Reputation: 9335
I have a dataframe that has a column, _text
, containing the text of an article. I'm trying to get the length of the article for each row in my dataframe. Here's my attempt:
from bs4 import BeautifulSoup
result_df['_text'] = [BeautifulSoup(text, "lxml").get_text() for text in result_df['_text']]
text_word_length = [len(str(x).split(" ")) for x in result_df['_text']]
Unfortunately, I get this error:
---------------------------------------------------------------------------
UnicodeEncodeError Traceback (most recent call last)
<ipython-input-8-f6c8ab83a46f> in <module>()
----> 1 text_word_length = [len(str(x).split(" ")) for x in result_df['_text']]
UnicodeEncodeError: 'ascii' codec can't encode character u'\u2019' in position 231: ordinal not in range(128)
Seems like I should be specifying "utf-8" somewhere, I'm just not sure where...
Thanks!
Upvotes: 1
Views: 15997
Reputation: 148870
I assume that you use a Python 2 version, and that your input text contains non ASCII characters. The problem arises at str(x)
which by default when x is a unicode string ends in x.encode('ascii')
You have 2 ways to solve this problem:
correctly encode the unicode string in utf-8:
text_word_length = [len(x.encode('utf-8').split(" ")) for x in result_df['_text']]

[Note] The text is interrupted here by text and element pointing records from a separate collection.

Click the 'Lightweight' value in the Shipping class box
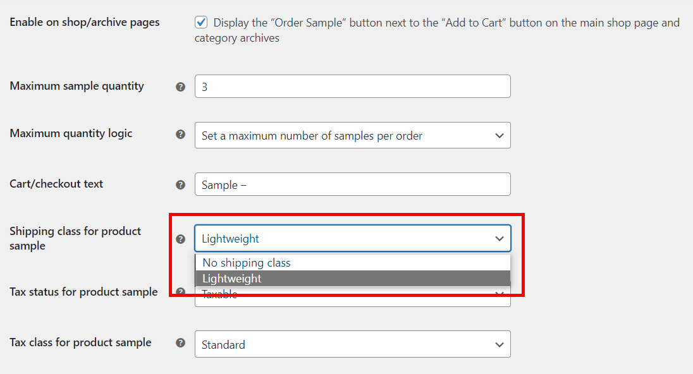 [x=229, y=238]
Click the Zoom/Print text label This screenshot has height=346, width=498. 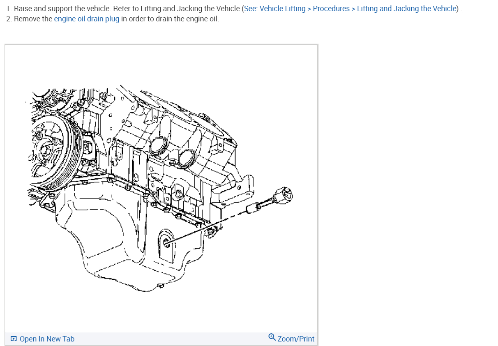click(x=296, y=339)
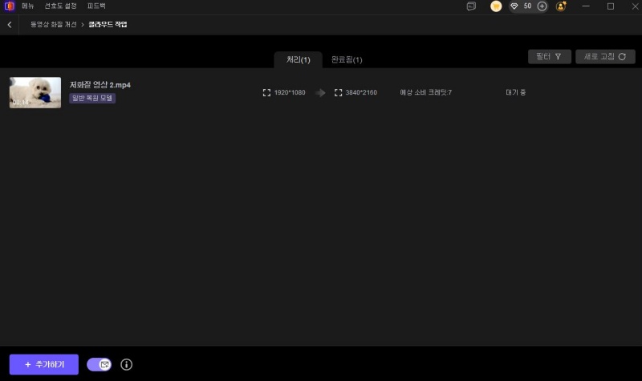The image size is (642, 381).
Task: Click the diamond credits icon
Action: click(514, 6)
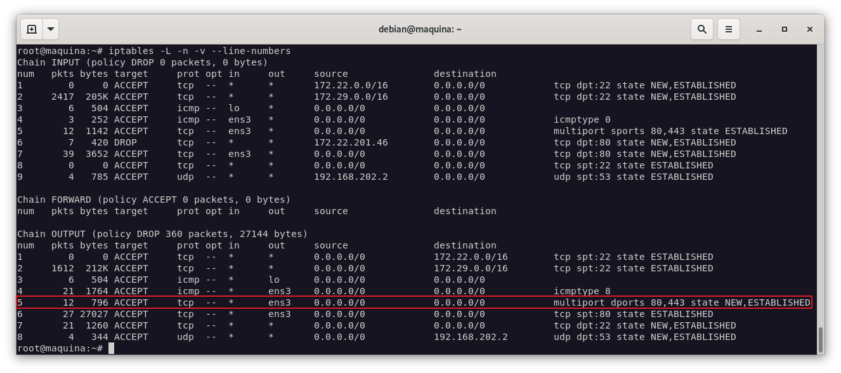Close the terminal window

tap(810, 29)
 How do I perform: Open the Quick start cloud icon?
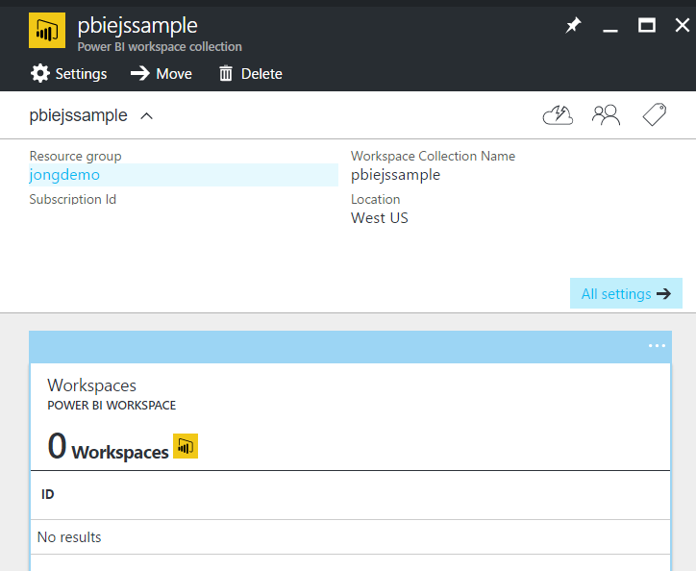point(558,116)
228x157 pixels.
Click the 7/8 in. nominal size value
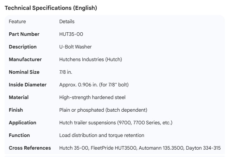(65, 72)
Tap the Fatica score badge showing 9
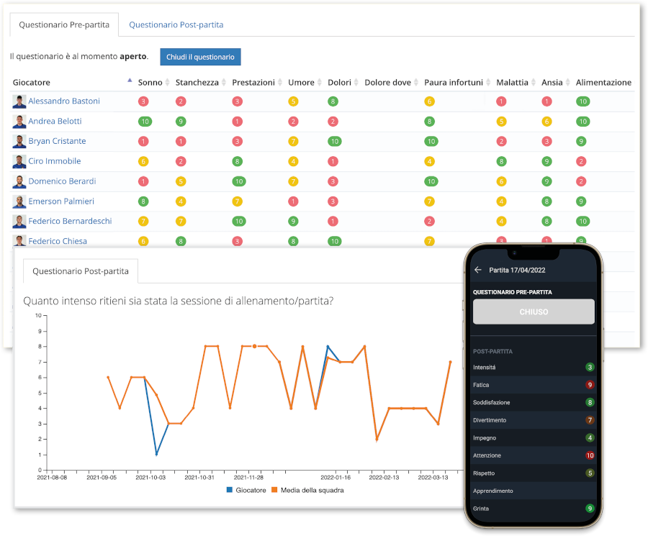Image resolution: width=648 pixels, height=536 pixels. tap(590, 385)
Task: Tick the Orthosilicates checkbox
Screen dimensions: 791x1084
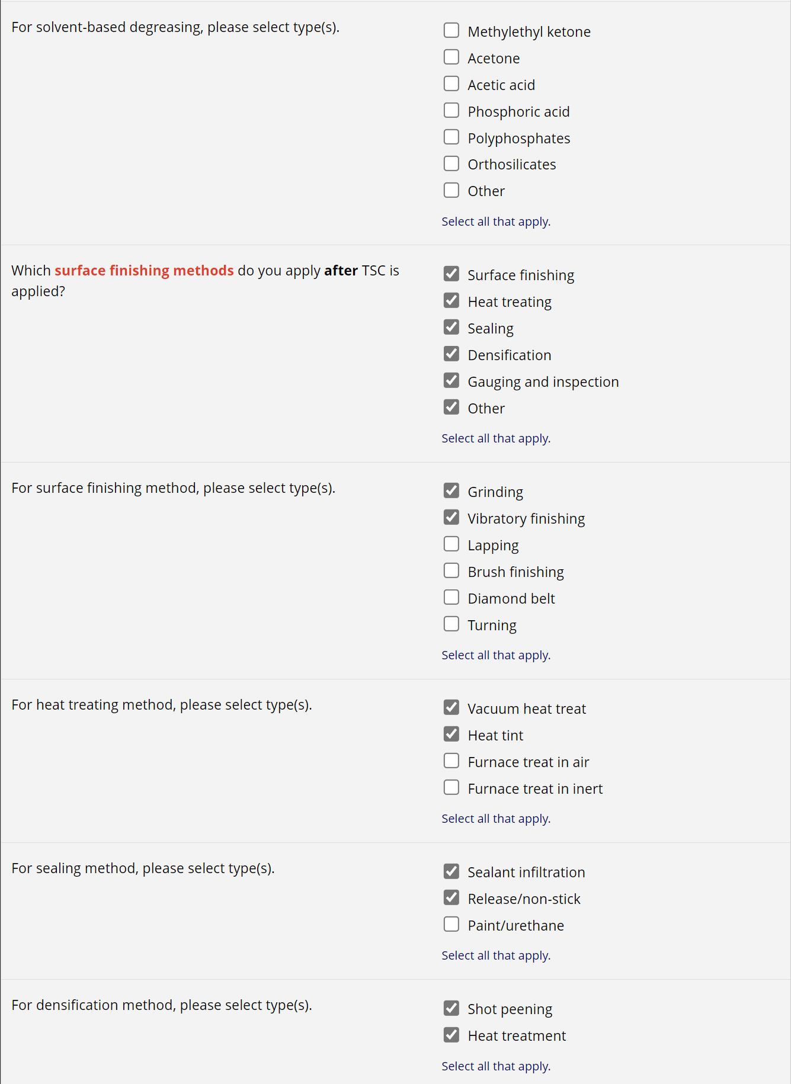Action: point(451,163)
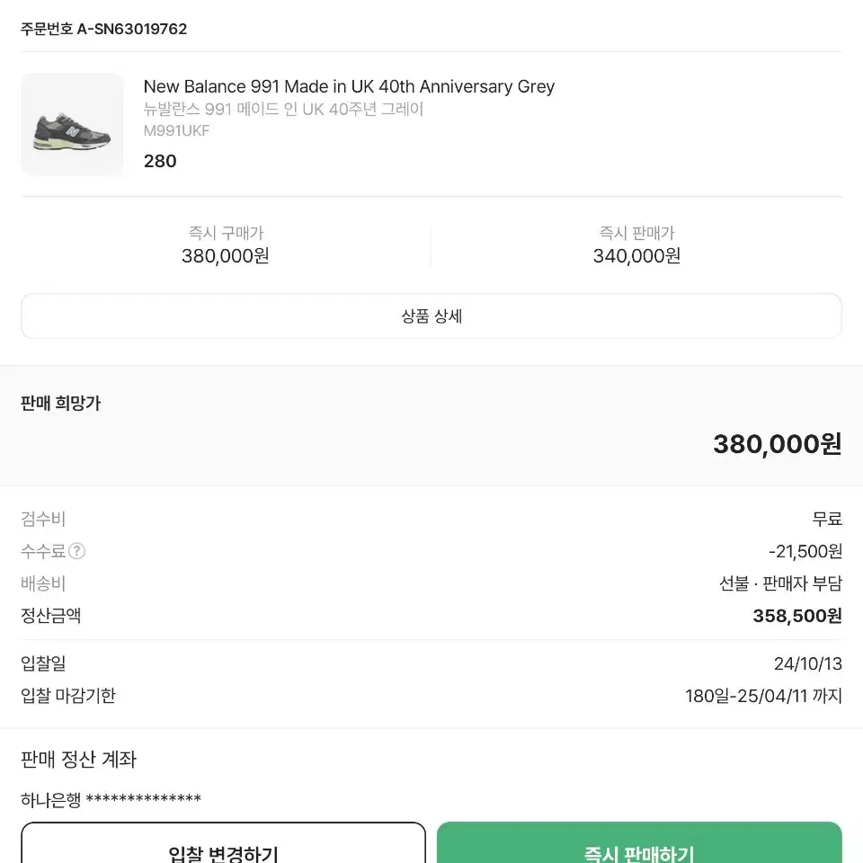Click the shoe size 280

[160, 161]
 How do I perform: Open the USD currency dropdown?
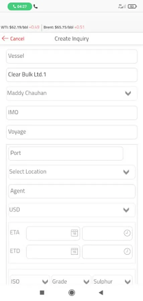point(72,210)
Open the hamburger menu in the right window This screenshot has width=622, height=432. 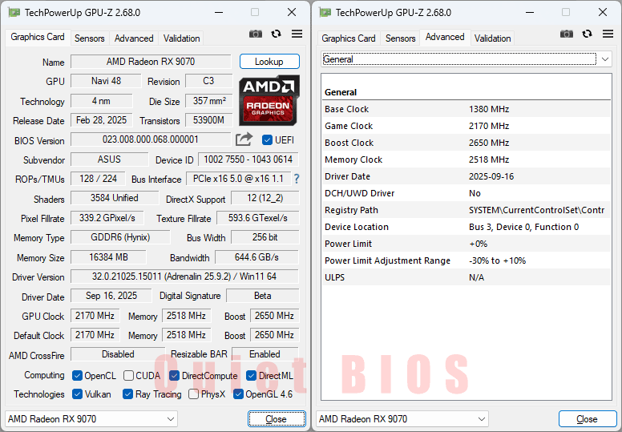click(608, 34)
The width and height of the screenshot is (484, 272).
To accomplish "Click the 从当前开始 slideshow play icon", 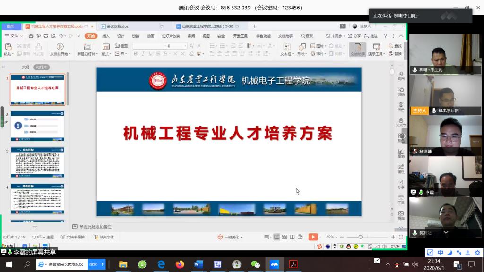I will (x=60, y=47).
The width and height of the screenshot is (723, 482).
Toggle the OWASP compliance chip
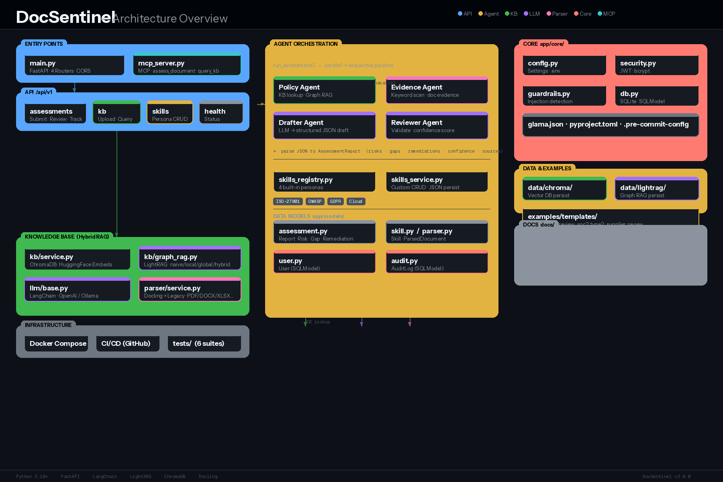coord(315,201)
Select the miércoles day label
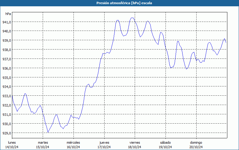Image resolution: width=239 pixels, height=150 pixels. [x=73, y=143]
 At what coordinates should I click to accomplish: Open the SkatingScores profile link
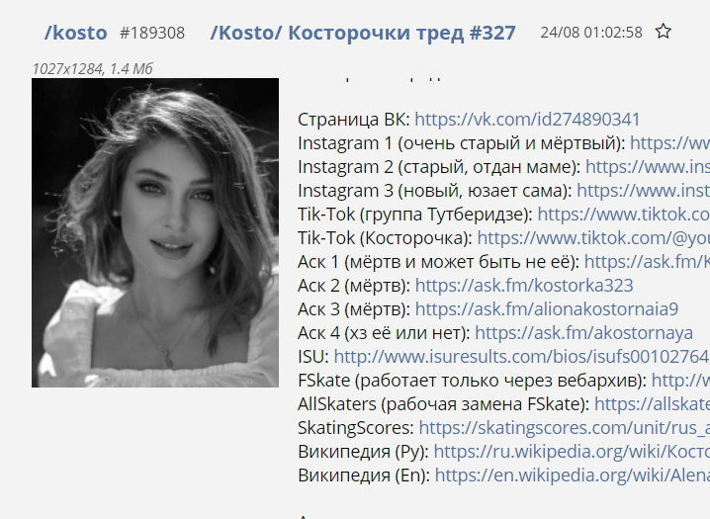pos(565,428)
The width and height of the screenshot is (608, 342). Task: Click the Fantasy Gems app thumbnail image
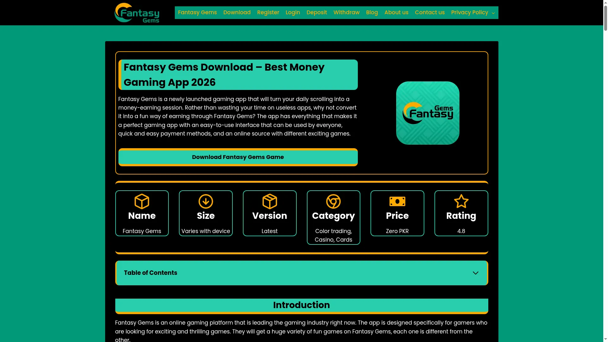[x=428, y=113]
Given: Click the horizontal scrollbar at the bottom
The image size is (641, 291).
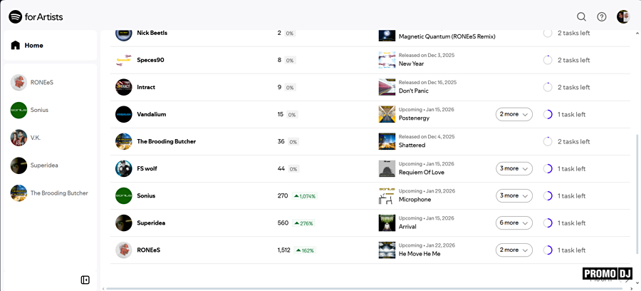Looking at the screenshot, I should click(342, 288).
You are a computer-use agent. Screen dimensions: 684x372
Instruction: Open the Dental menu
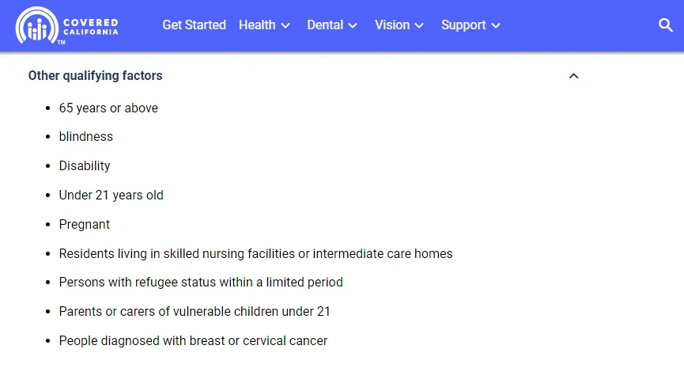(332, 25)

split the string as unicode:
text_word_length = [len(x.split(u" ")) for x in result_df['_text']]
Upvotes: 5
Reputation: 431
Acording to the official python documentation: Python Official Site
To define a source code encoding, a magic comment must be placed into the source files either as first or second line in the file, such as:
# coding=<encoding name>
or (using formats recognized by popular editors):
#!/usr/bin/python
# -*- coding: <encoding name> -*-
or:
#!/usr/bin/python
# vim: set fileencoding=<encoding name> :
Upvotes: 1